But it is truly random for all intents and purposes, since the input is truly random. Just because the process contains deterministic steps doesn’t mean the input entropy isn’t true entropy anymore.
But it is truly random for all intents and purposes, since the input is truly random. Just because the process contains deterministic steps doesn’t mean the input entropy isn’t true entropy anymore.
KairuByte@lemmy.dbzer0.com 1 year ago
And a pool is clean for all intents and purposes. There is still a distinction though. The fact that it is deterministic inherently makes it less random than true randomness.
FooBarrington@lemmy.world 1 year ago
The input is not deterministic.
KairuByte@lemmy.dbzer0.com 1 year ago
If you take the original values used to determine the final “random number” and run them through the same sequence of calculations, you will always reach the same value.

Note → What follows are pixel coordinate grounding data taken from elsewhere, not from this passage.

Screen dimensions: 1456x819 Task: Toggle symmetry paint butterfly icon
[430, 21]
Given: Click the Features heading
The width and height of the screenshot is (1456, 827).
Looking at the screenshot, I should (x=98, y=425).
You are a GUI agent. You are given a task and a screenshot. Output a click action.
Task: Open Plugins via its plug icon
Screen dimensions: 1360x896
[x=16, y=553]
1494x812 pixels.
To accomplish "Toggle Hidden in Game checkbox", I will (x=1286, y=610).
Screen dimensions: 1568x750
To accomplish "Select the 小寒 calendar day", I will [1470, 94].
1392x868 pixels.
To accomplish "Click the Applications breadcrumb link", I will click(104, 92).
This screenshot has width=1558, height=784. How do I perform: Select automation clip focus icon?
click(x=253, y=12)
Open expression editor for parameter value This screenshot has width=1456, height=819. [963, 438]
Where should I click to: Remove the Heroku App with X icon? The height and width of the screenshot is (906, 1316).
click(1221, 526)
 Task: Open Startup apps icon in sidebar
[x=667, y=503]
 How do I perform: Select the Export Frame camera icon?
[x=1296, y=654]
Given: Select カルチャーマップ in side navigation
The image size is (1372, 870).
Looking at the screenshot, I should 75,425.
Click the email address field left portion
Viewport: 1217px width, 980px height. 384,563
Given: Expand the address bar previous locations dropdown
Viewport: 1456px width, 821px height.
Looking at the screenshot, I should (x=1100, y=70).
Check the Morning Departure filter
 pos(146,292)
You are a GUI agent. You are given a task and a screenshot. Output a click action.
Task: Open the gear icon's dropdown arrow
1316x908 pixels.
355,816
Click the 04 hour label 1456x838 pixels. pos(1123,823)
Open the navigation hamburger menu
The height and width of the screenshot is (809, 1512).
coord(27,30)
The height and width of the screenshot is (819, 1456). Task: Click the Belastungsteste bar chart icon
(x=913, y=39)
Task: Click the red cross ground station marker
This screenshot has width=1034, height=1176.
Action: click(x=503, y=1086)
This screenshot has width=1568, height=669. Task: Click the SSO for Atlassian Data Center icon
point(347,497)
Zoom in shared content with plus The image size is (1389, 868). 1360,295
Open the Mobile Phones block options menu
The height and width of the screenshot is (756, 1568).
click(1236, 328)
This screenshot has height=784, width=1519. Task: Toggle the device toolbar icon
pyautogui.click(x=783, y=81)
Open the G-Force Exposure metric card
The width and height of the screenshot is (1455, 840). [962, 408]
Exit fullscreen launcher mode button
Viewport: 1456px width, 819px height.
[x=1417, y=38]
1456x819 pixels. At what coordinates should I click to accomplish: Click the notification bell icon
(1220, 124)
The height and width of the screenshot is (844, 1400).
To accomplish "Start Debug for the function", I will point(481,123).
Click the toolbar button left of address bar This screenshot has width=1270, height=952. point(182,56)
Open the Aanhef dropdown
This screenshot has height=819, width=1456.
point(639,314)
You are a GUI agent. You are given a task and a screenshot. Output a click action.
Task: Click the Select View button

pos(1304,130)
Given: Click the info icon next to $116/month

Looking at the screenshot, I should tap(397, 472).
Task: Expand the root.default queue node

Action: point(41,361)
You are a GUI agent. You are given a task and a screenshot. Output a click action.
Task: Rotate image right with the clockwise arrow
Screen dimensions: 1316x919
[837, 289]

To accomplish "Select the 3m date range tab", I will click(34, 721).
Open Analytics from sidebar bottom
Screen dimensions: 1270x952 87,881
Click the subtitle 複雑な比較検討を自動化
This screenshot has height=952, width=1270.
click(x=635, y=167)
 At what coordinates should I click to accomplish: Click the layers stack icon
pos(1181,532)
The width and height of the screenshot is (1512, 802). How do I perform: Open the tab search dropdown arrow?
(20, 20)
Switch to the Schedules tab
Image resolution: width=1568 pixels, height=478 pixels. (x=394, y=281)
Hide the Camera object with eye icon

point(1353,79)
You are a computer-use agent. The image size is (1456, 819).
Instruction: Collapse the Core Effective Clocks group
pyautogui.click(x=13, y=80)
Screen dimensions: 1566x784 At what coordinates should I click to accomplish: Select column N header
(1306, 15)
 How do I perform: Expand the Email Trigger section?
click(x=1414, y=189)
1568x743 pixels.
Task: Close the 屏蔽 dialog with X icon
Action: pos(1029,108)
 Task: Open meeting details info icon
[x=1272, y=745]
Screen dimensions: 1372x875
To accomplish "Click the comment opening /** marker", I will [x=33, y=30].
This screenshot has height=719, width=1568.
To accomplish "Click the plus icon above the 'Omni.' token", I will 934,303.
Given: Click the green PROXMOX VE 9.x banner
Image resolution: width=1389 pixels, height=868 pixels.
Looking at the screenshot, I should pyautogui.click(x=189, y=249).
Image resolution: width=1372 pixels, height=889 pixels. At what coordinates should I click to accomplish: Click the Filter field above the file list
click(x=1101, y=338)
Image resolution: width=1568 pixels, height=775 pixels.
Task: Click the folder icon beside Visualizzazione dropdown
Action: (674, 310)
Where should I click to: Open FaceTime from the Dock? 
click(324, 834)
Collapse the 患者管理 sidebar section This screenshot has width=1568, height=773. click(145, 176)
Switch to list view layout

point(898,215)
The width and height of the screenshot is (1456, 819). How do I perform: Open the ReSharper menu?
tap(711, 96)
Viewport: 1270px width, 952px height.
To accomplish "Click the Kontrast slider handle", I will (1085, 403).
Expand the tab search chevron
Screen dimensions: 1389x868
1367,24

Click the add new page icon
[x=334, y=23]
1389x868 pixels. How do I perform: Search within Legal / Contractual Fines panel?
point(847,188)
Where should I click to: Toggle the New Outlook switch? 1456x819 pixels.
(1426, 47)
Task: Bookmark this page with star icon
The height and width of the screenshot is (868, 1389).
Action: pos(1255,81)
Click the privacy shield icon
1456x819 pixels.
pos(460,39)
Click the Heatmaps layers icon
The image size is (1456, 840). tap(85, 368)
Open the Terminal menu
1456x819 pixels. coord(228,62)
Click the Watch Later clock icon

We rely on the fact that the inputs are so numerous and/or difficult to replicate to deem the final value “random”. But that doesn’t mean that the value cannot be reached by a second party given perfect knowledge of the original state of all inputs.
True randomness, on the other hand, is impossible to calculate even with that perfect knowledge, because we aren’t relying on the state of inputs running through a calculation.
FooBarrington@lemmy.world 1 year ago
But that’s my point: just because you apply deterministic steps to a truly random input doesn’t make the output not truly random. You use real entropy as your starting point, which is literally exactly what you call “true randomness”. This means the output has the same level of “true randomness” as your “truly random” input, because you mathematically don’t lose entropy along the way.